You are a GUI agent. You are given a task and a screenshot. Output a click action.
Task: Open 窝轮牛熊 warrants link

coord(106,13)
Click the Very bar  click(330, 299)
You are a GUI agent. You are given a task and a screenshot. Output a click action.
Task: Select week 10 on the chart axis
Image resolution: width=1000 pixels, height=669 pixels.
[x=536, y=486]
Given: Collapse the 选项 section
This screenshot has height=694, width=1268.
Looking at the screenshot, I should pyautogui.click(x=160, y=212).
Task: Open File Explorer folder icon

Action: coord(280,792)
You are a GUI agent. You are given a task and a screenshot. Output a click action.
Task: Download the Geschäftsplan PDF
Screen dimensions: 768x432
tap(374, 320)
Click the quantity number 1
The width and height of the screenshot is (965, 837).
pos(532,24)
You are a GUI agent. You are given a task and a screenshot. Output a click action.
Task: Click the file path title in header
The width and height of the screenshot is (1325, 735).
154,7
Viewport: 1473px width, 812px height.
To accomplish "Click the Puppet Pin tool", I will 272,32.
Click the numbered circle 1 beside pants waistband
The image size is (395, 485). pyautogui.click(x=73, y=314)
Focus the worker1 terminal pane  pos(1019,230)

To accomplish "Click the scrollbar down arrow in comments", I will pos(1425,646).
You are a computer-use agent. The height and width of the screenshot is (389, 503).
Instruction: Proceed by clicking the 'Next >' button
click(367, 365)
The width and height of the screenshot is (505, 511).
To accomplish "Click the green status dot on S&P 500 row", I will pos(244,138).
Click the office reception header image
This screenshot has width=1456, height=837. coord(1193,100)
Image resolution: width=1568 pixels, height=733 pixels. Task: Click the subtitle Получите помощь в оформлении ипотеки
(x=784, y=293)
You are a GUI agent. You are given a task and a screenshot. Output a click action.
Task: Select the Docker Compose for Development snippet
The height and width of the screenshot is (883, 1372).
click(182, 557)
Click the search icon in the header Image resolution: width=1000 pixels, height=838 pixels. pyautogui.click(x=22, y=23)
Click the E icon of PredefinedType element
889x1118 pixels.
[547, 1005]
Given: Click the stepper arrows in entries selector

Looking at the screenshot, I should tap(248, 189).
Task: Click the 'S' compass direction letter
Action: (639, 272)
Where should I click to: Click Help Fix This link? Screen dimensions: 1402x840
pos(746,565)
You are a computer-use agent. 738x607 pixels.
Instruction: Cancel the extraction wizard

## STATED PROBLEM
Retype all of the entries above line for line, without changing anything.

## ANSWER TO THIS TASK
You are a GUI agent. You are given a task and a screenshot. Output a click action.
Task: Open 窝轮牛熊 warrants link

coord(106,13)
Click the Very bar  click(330, 299)
You are a GUI agent. You are given a task and a screenshot. Output a click action.
Task: Select week 10 on the chart axis
Image resolution: width=1000 pixels, height=669 pixels.
[x=536, y=486]
Given: Collapse the 选项 section
This screenshot has height=694, width=1268.
Looking at the screenshot, I should pyautogui.click(x=160, y=212).
Task: Open File Explorer folder icon

Action: coord(280,792)
You are a GUI agent. You are given a task and a screenshot. Output a click action.
Task: Download the Geschäftsplan PDF
Screen dimensions: 768x432
tap(374, 320)
Click the quantity number 1
The width and height of the screenshot is (965, 837).
pos(532,24)
You are a GUI agent. You are given a task and a screenshot. Output a click action.
Task: Click the file path title in header
The width and height of the screenshot is (1325, 735).
154,7
Viewport: 1473px width, 812px height.
To accomplish "Click the Puppet Pin tool", I will 272,32.
Click the numbered circle 1 beside pants waistband
The image size is (395, 485). pyautogui.click(x=73, y=314)
Focus the worker1 terminal pane  pos(1019,230)

To accomplish "Click the scrollbar down arrow in comments", I will pos(1425,646).
You are a computer-use agent. The height and width of the screenshot is (389, 503).
Instruction: Proceed by clicking the 'Next >' button
click(367, 365)
The width and height of the screenshot is (505, 511).
To accomplish "Click the green status dot on S&P 500 row", I will pos(244,138).
Click the office reception header image
This screenshot has width=1456, height=837. coord(1193,100)
Image resolution: width=1568 pixels, height=733 pixels. Task: Click the subtitle Получите помощь в оформлении ипотеки
(x=784, y=293)
You are a GUI agent. You are given a task and a screenshot. Output a click action.
Task: Select the Docker Compose for Development snippet
The height and width of the screenshot is (883, 1372).
click(182, 557)
Click the search icon in the header Image resolution: width=1000 pixels, height=838 pixels. pyautogui.click(x=22, y=23)
Click the E icon of PredefinedType element
889x1118 pixels.
[547, 1005]
Given: Click the stepper arrows in entries selector

Looking at the screenshot, I should tap(248, 189).
Task: Click the 'S' compass direction letter
Action: (639, 272)
Where should I click to: Click Help Fix This link? Screen dimensions: 1402x840
pos(746,565)
You are a computer-use agent. 738x607 pixels.
Instruction: Cancel the extraction wizard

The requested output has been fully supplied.